OpenAI's cybersecurity AI has helped patch more than 3,000 critical and high-severity vulnerabilities since its first defensive model launched — a number that reframes the company's latest security AI as a progress report on a system already operating at scale, rather than a prototype announcement.
The figure, according to OpenAI's own announcement, is the most concrete evidence yet that AI-assisted vulnerability hunting is not theoretical. "Codex Security has contributed to over 3,000 critical and high fixed vulnerabilities," the company wrote, alongside many more lower-severity findings across the software ecosystem. No other outlet covering the launch reported it.
The new model, GPT-5.4-Cyber, is a variant of GPT-5.4 fine-tuned for defensive cybersecurity work. Its key technical shift: it relaxes the refusal boundaries that block general-purpose models from legitimate security tasks, and adds binary reverse engineering capabilities, which let security teams analyze compiled software for malware potential, vulnerabilities, and security weaknesses without requiring the original source code. Security teams call this black-box analysis, and it has historically required specialized, expensive tooling.
OpenAI is also expanding the program behind these numbers. The Trusted Access for Cyber, or TAC, is a vetted community of individual defenders and teams scaling to thousands of participants across hundreds of organizations. That curated network is the commercial reality the launch announcement was actually describing.

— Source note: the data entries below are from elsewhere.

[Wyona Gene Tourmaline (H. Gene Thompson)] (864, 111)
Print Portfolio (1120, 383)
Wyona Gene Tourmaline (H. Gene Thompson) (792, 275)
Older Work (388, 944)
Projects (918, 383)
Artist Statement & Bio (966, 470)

The competitive calculus is what makes this an economics story as much as a technology story. OpenAI is building a preferred customer tier for cyber defense, the same way cloud providers built preferred compute tiers. Organizations inside the TAC program get access to models and capabilities that those outside it cannot use. The capability gap widens with every model iteration.
This is not happening in isolation. Anthropic announced its own cyber AI, Mythos, on April 7 under Project Glasswing, one week before GPT-5.4-Cyber, and the two companies are now in what analysts are calling a post-Mythos sprint to spin out specialized variants. Mythos found thousands of major vulnerabilities in operating systems, web browsers, and other software. But independent security researchers at the firm Aisle were able to replicate those findings using older, cheaper, publicly available models. Bruce Schneier, the security researcher and Harvard Kennedy School fellow, noted in a blog post last week that Aisle replicated Anthropic's findings using older, cheaper, public models. The implication: the gap between frontier and commodity in AI security tooling may be narrower than the labs are suggesting.
There is also the structural problem that neither lab is eager to emphasize. CSO Online reported the window between vulnerability discovery and weaponization has collapsed to hours, making existing patch cycles and risk management frameworks obsolete. "Attackers gain disproportionate benefit, and current patch cycles, response processes, and risk metrics were not built for this environment," the outlet noted. Capabilities that once required nation-state resources are becoming broadly accessible. The cost and capability floor is dropping.
The access restriction on GPT-5.4-Cyber, limited rollout to vetted security vendors, organizations, and researchers, reflects this risk calculation. OpenAI is trying to put capable defensive tools in the hands of defenders before capable offensive tools are widely available. But Anthropic made a different choice with Mythos: the company briefed senior US government officials including CISA and Treasury Secretary Scott Bessent on the model's capabilities before its public announcement. The question of who gets access, and who decides, is unresolved.
The 3,000 patched vulnerabilities is a real number from a live system. Whether it represents a durable advantage or a temporary head start depends on whether the capability gap between curated defenders and everyone else can be closed — and nobody has answered that question yet.